Compiler behavior with const static non integral data initialization, namespace vs struct

Question

Let say that I have two different versions of the same header foo.hpp, the first one:

// File foo.hpp
#ifndef FILE_FOO
#define FILE_FOO
namespace X
{
  static const int    i = 13;
  static const double d = 17.0;
}
#endif

and the second one:

// File foo.hpp
#ifndef FILE_FOO
#define FILE_FOO
struct X
{
  static const int    i = 13;
  static const double d = 17.0;
};
#endif

In the latter case the use of a structure is pointless, but I have done it on purpose to highlight my question. In both cases I have tried to build the following source file foo.cpp:

// File foo.cpp
#include "foo.hpp"
#include <iostream>
int main()
{
  std::cout << X::i << std::endl;
  std::cout << X::d << std::endl;
  return 0;
}

but only in the latter I get the following error:

In file included from foo.cpp:2:
foo.hpp:7: error: floating-point literal cannot appear in a constant-expression
foo.hpp:7: error: ISO C++ forbids initialization of member constant ‘d’ of non-integral type ‘const double’

I am using g++ 4.2.1 (so still with C++98 standard) and -pedantic, this option is strictly required to get the above error.

As discussed here, I can see the point of allowing only static constant integral or enumeration types to be initialized inside the class, because I guess the C++ standard does not specify how floating point should be implemented at compile time and it leaves it to the processor.
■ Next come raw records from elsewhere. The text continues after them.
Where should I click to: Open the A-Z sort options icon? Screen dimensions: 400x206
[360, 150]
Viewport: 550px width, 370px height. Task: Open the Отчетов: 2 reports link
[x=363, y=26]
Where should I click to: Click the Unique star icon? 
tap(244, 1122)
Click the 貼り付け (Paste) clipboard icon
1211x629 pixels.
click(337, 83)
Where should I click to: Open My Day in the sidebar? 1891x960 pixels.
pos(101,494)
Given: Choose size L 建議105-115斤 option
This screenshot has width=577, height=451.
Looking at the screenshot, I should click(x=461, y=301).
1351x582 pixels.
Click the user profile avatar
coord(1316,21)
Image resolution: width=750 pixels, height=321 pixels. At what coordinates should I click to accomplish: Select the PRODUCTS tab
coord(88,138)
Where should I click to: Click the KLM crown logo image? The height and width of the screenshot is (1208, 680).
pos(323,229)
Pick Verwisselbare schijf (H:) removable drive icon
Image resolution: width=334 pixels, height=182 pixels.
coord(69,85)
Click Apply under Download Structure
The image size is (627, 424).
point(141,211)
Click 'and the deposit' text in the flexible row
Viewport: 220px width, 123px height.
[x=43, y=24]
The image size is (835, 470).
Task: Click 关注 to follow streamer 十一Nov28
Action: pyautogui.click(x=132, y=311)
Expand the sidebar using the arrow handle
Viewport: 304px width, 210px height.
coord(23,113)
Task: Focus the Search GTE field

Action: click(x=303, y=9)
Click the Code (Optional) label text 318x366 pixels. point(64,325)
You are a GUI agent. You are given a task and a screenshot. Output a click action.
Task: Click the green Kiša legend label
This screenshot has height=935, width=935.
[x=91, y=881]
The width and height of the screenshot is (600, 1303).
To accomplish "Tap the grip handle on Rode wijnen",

But at this point the namespace case is misleading me...

Finally, the questions:

• How does the compiler behave and translate the source into the object code in the above two cases?
• Why does it give an error only with the second version of the header?

Thanks for your help!

Answer 1

Moreover, I think that this small example of namespace misuse could help us to shed some light on your first question (at least for the namespace case):

StaticNamespace.hpp:

#pragma once
namespace StaticNamespace
{
    static double d = 1.0;
}

Class.hpp:

#include "StaticNamespace.hpp"
#include <iostream>

class Class
{

public:

#if 1

    Class();

    void printFromSource() const;

#else

    Class(){
        StaticNamespace::d = StaticNamespace::d + 0.1;
    }

#endif

    void printFromHeader() const { std::cout<<"Class from header "<<StaticNamespace::d<<" "<<&StaticNamespace::d<<std::endl; }

    static void printDouble() { std::cout<<"Class static "<<StaticNamespace::d<<" "<<&StaticNamespace::d<<std::endl; }

};

Class.cpp:

#include "Class.hpp"

Class::Class()
{
    StaticNamespace::d = StaticNamespace::d + 0.1;
}

void Class::printFromSource() const
{
    std::cout<<"Class from source "<<StaticNamespace::d<<" "<<&StaticNamespace::d<<std::endl;
}

main.cpp:

#include <iostream>
#include "Class.hpp"

int main ()
{
    Class test_class;

    test_class.printFromHeader();

#if 1
    test_class.printFromSource();
#endif

    Class::printDouble();
}

If you set the preprocessor ifs to true you will have 2 translation units, otherwise there will be just one. As you can see the different behavior of the code in the two cases is compatible to the fact that each translation unit in this example owns an independent copy of the static variable. This is just a trivial example of course...

Answer 2

I think you could find some useful information (maybe not a complete answer to your question..) in the following discussion: Why can't I have a non-integral static const member in a class?